Pictures in the records below must be left out. Return exactly the lines from the line with "Open the 套装效果 dropdown" to the line with "Task: Click the magnifier search icon", both included.

> _SUPPLIED MATERIAL_
[Start of Attachment]
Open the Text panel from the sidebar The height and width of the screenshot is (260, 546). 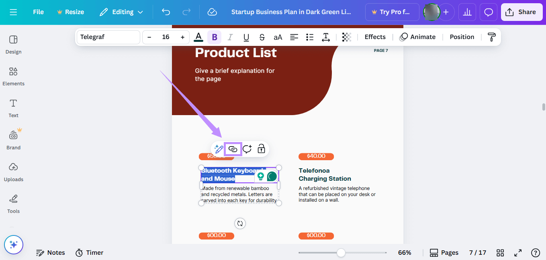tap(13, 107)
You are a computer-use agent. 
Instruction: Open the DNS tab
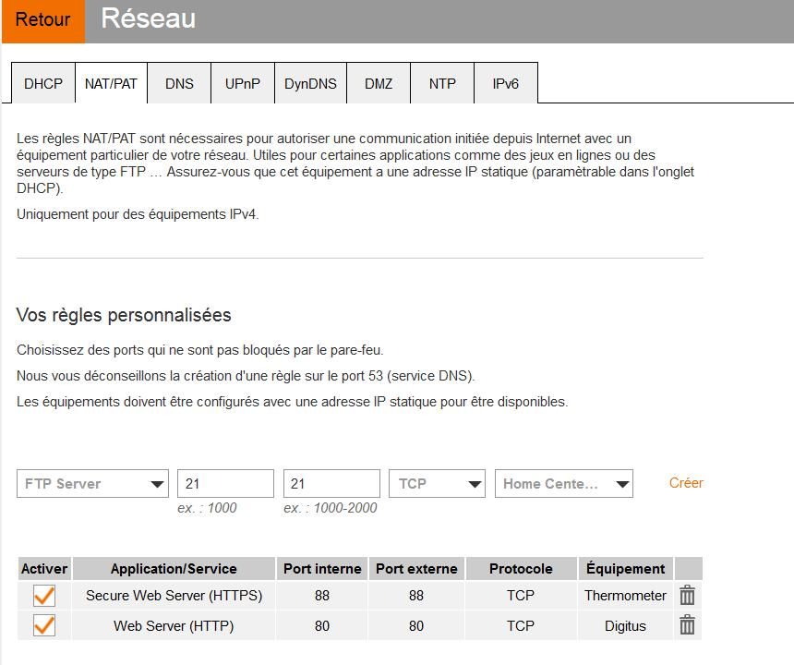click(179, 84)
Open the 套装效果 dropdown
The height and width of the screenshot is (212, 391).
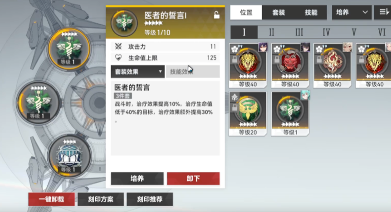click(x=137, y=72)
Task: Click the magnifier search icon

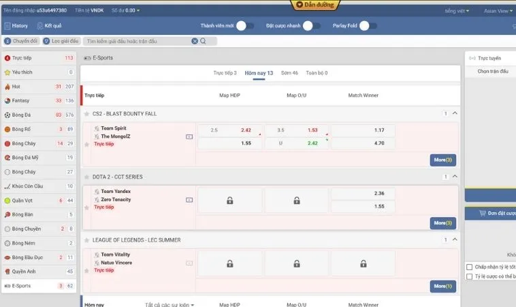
[End of Attachment]
[Start of Attachment]
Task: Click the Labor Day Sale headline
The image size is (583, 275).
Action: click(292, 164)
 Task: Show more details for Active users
[End of Attachment]
> _COMPLETED TASK_
Open the 套装效果 dropdown
The height and width of the screenshot is (212, 391).
click(x=137, y=72)
Task: Click the magnifier search icon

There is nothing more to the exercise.